Twin pregnancies, they said, are another area for prevention. Multiple pregnancies, especially after infertility treatment, should be monitored closely, especially when other risk factors are present.

Because of the lack of warning to parents at discharge from special-care infant units, delayed diagnosis and referral to an appropriate service was common. These findings suggest that at discharge, better arrangements should be made for follow-up of these children, particularly since further brain damage may occur in the wake of nutritional effects.

Finally, they said, the recognition of maternal and child genetic factors in thrombophilia leading to infant stroke is an area in which early identification might lead to prevention and should be investigated further.

Summing up their findings, the researchers wrote that all children with cerebral palsy should have an MRI scan to provide information on the timing and extent of the lesion.

"It is not unreasonable," Dr. Bax wrote, "to assume that with increased awareness of possible preventive measures, over the next decade the rate of [cerebral palsy] could be reduced substantially, thus reducing the burden on families and saving tremendous sums of money for health services."

In an accompanying editorial, Michael Msall, M.D., of the University of Chicago called the report by Dr. Bax and colleagues a "major advance" and emphasized that the neuroimaging data were most informative. To understand the complex causal pathways involved in the cerebral palsy syndromes, large population studies, such as this one, are required, he said.

The key translational question, he wrote, is how to use advances in maternal-fetal medicine, neonatology, and developmental neuroscience to describe the best explanatory mechanisms for these children. Most important, he added, is how to use the best science to understand potential pathways that would decrease the functional severity of the disease.

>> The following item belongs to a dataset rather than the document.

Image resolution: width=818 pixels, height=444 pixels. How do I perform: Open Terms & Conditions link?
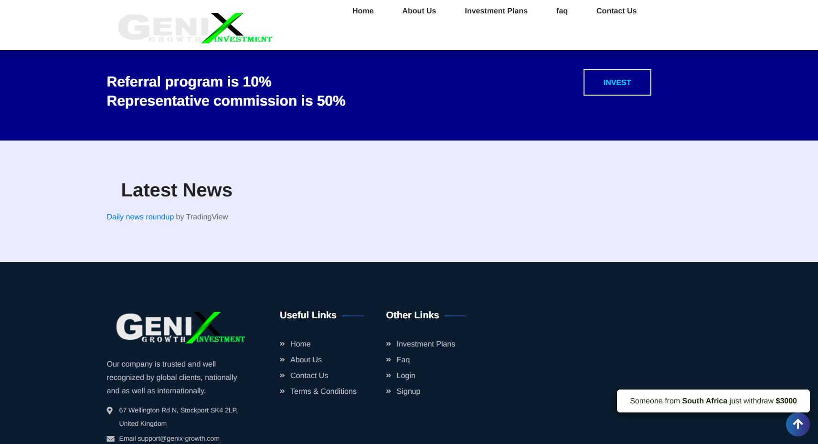[323, 391]
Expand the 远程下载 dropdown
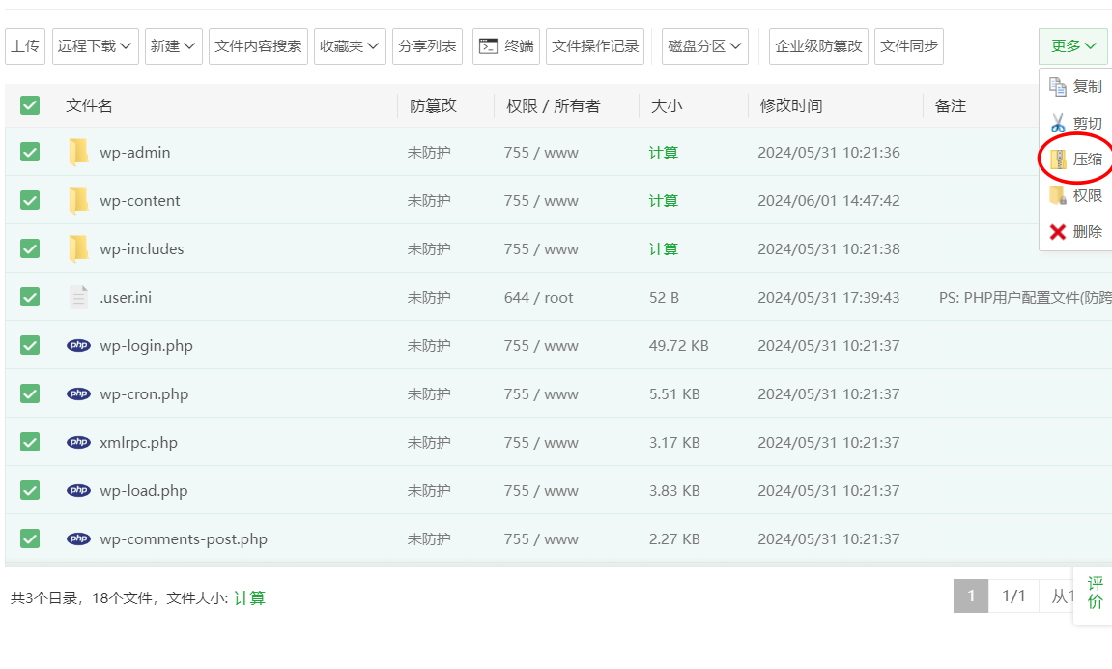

"By focusing efforts on white matter injury in preterm infants and neuroprotection of term infants with the highest risk of encephalopathy, as well as realizing that a substantial number of term and near-term children do not have a simplistic cause for their motor disability, families can be helped and the general public can understand the need for addressing shortcomings in current knowledge," Dr. Msall concluded.